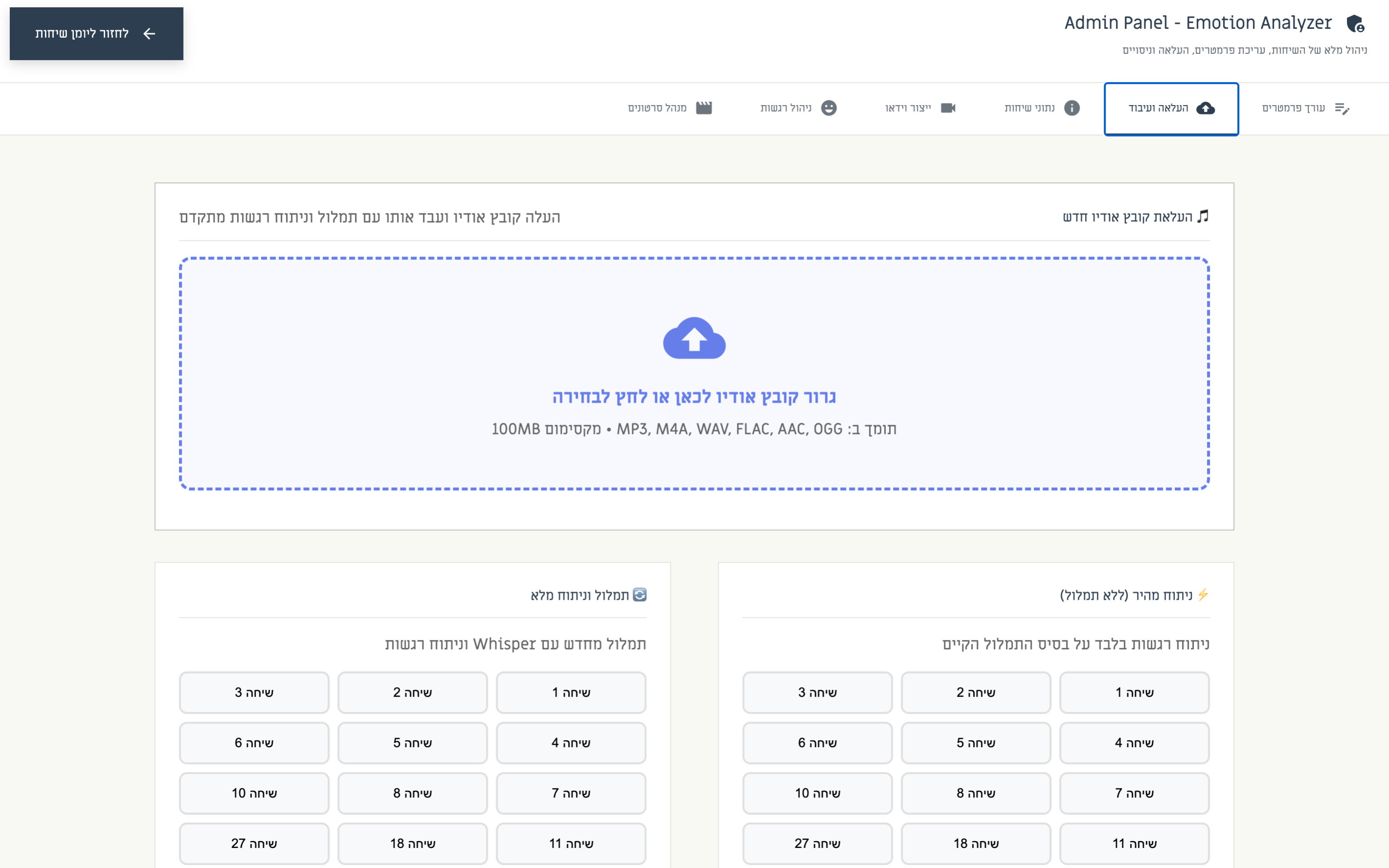Click the admin shield icon beside title
Image resolution: width=1389 pixels, height=868 pixels.
coord(1355,23)
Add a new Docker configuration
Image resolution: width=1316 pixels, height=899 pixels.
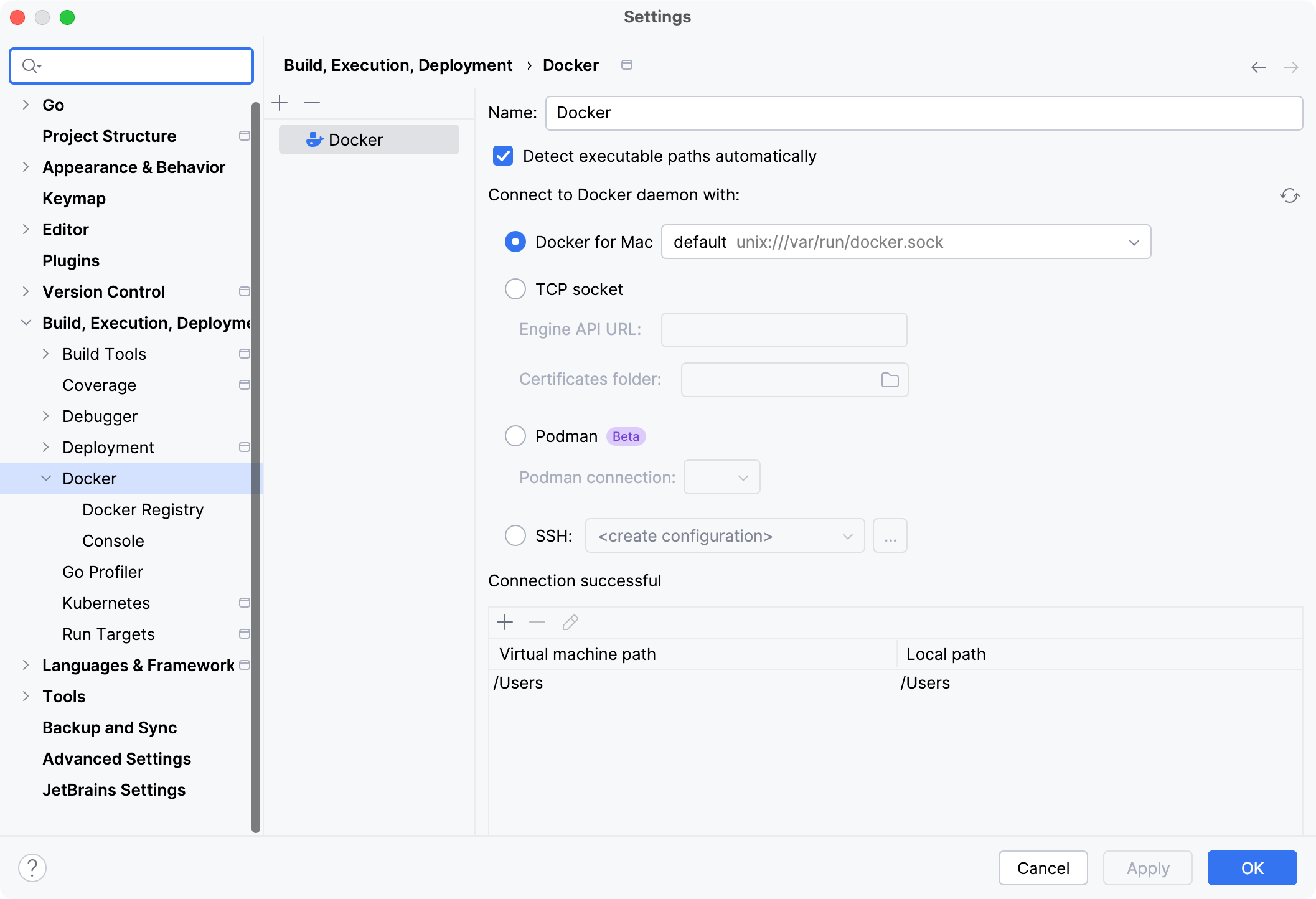(x=280, y=102)
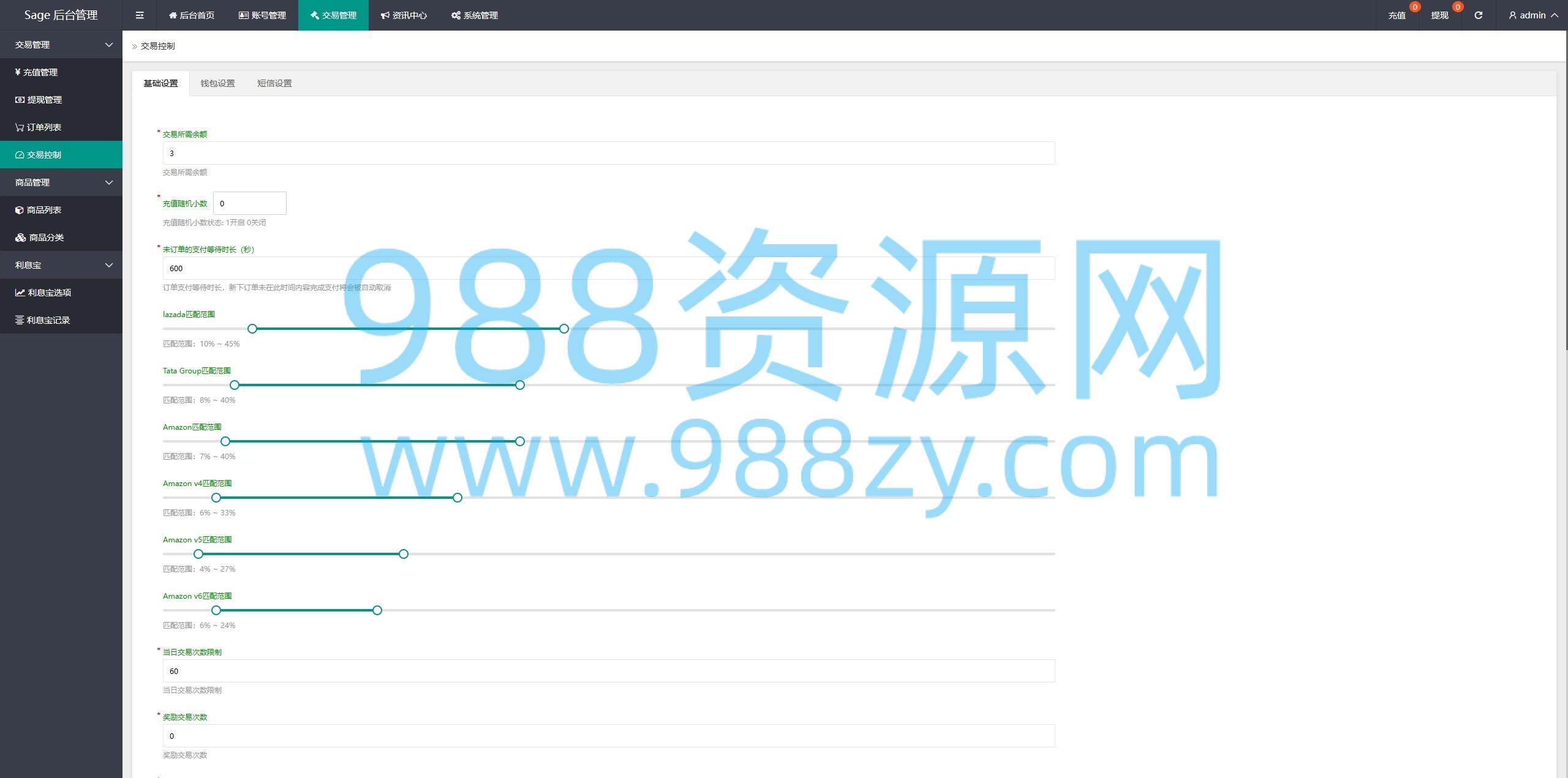Open 利息宝记录 list item in sidebar
This screenshot has width=1568, height=778.
pyautogui.click(x=48, y=320)
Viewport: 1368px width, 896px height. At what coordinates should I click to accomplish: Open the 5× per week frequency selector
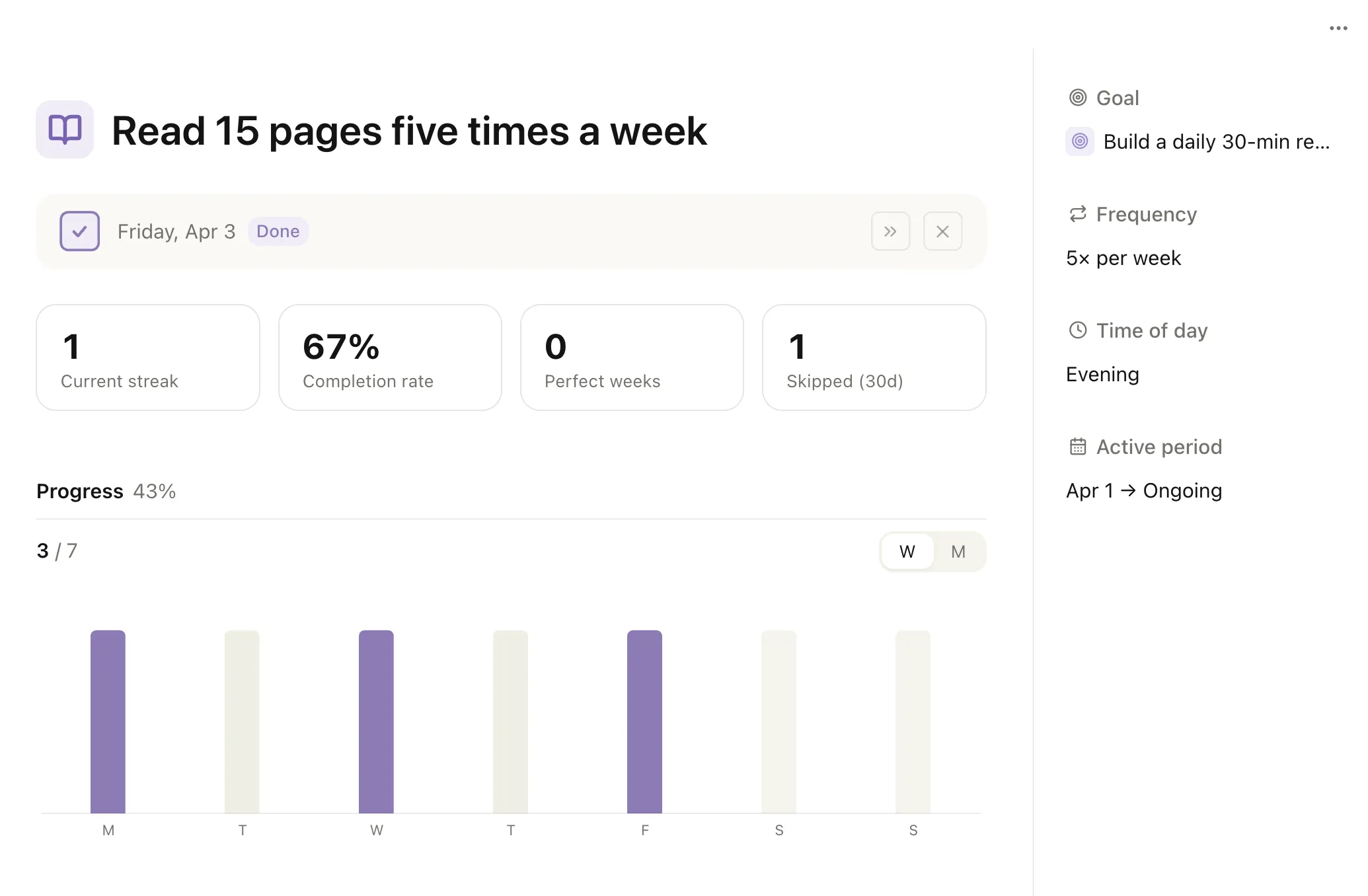point(1123,258)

## WORK REQUIRED
From the line holding "Viewport: 1368px width, 896px" to the final line of the data above, give each line again exactly, both ends included, and drop the pictures.

## ANSWER SECTION
Viewport: 1368px width, 896px height. At what coordinates should I click to accomplish: Open the 5× per week frequency selector
point(1123,258)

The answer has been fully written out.